Directions >>
(A) In the piece on transformation below, why were more girls under the age of 10 taken to the hospital for salmonella in 2010?
(B) According to the piece on transformation below, what undoes the wicked witch's curse in the old story?

Document section >>

________________________

Transformation: don’t expect a prince every time

We’re all enormously influenced by the stories we heard as children, even as adults. Psychological theory states that we are, perhaps, more influenced by the stories that we have forgotten, than the ones that we remember; more in thrall to our unconscious, the stories from our very earliest years, than from the myths and tales that we can remember and perhaps discount.

In 2010 there was an increase in girls under the age of 10 being taken to hospital for salmonella after the release of the film The Princess and The Frog led to children kissing frogs in the USA.
(Not only did the children get ill from this incident, there were absolutely no princes reported.)

The old story tells of the transformation of a frog into a prince as the kiss of the princess undoes the curse of a wicked witch. The children who became sick would have learnt a lesson about transformation that will useful in later life. There are no guarantees, there is little certainty. Your best efforts might deliver a prince. Probably they may only deliver a slightly moist frog.

________________________

(Stored data entries)
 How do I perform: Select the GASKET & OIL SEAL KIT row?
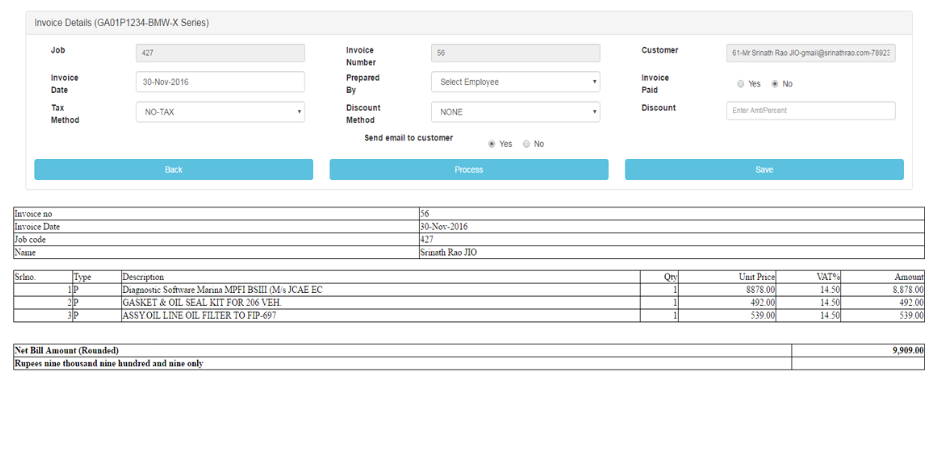202,302
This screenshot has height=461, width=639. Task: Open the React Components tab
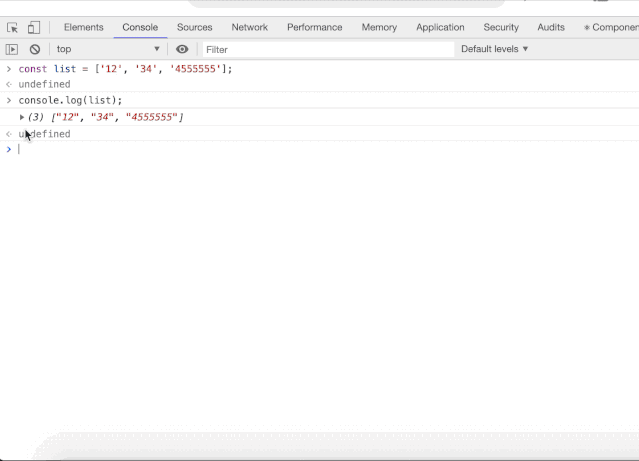(x=612, y=27)
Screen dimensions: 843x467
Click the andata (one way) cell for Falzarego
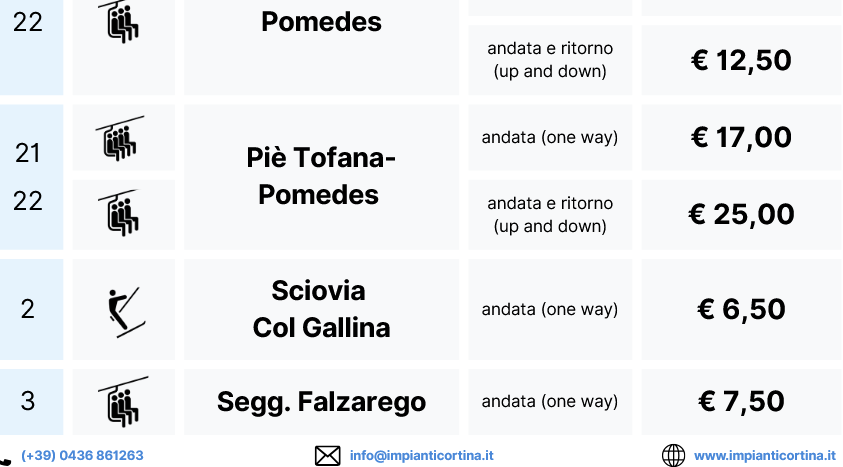point(549,402)
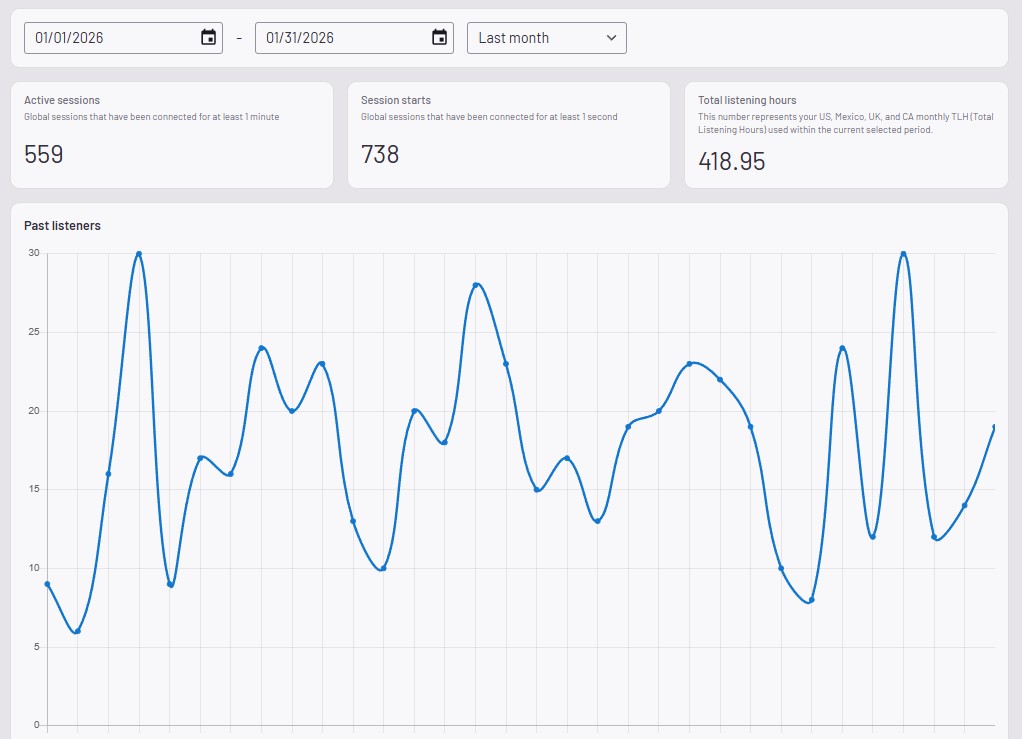Click the 01/31/2026 end date field
Viewport: 1022px width, 739px height.
(336, 38)
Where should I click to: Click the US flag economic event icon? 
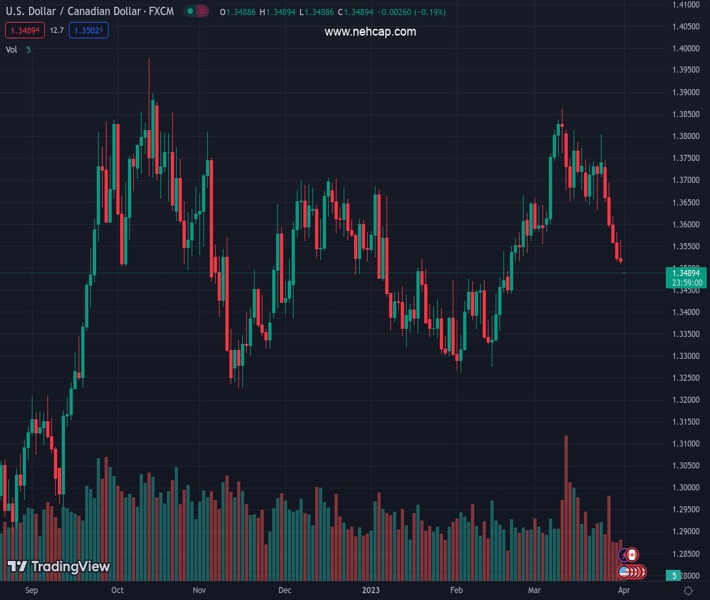coord(625,572)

________________________

List of answers >>
(A) The release of the film The Princess and The Frog led children in the USA to kiss frogs, which made them sick with salmonella.

(B) The kiss of the princess.